Exercise requirements: Leave out the pictures and restate the rest of the data exactly.

Provided data:
--- START ---
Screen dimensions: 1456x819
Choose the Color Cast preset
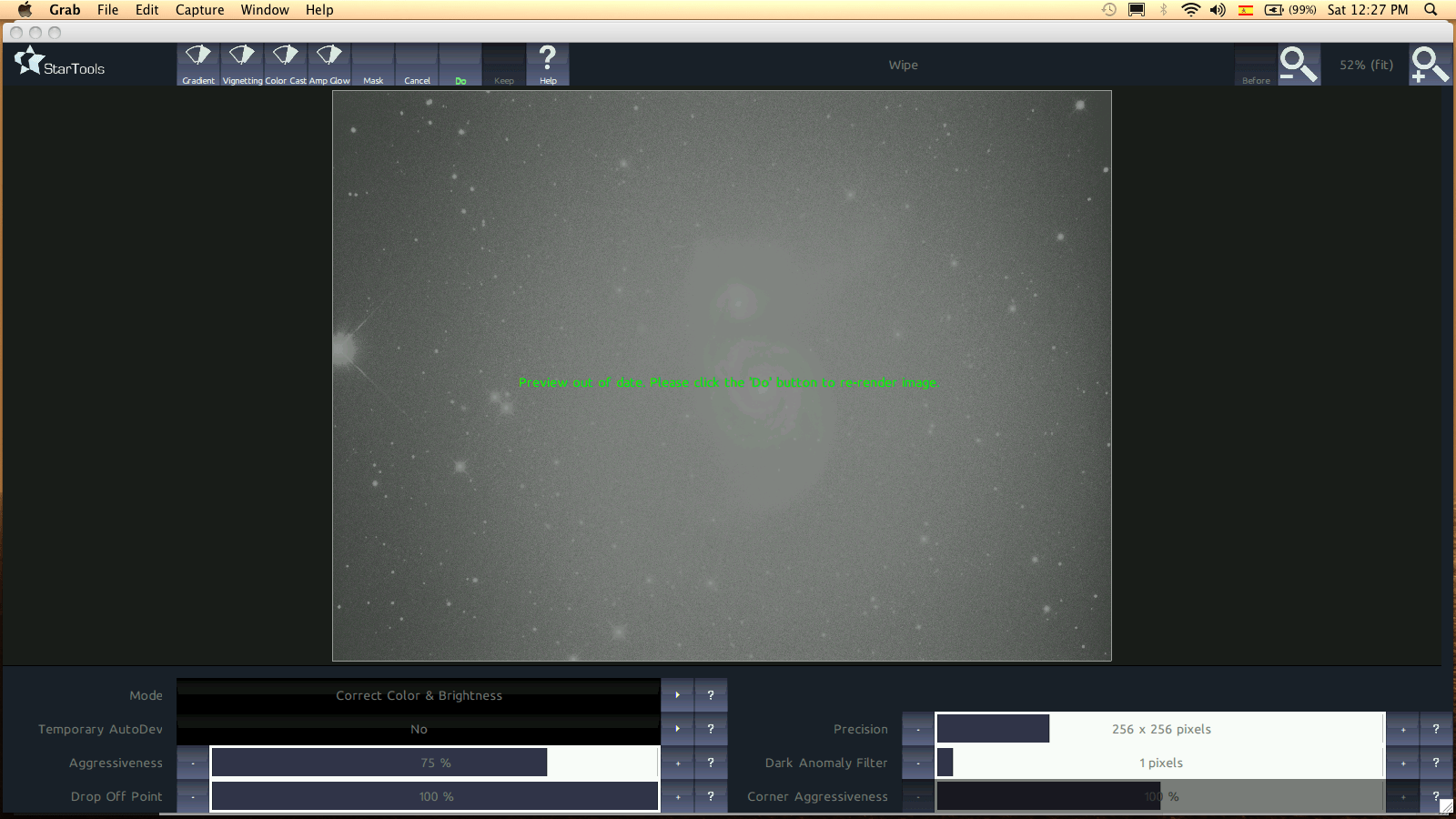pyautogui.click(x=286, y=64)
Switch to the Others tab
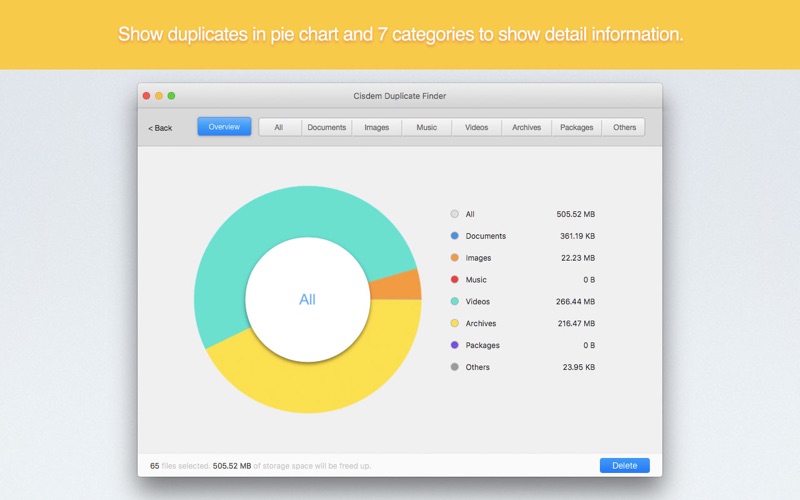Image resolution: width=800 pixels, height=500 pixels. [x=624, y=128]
--- END ---
Task result:
Screen dimensions: 1456x819
Choose the Color Cast preset
pyautogui.click(x=286, y=64)
Switch to the Others tab
Image resolution: width=800 pixels, height=500 pixels. [x=624, y=128]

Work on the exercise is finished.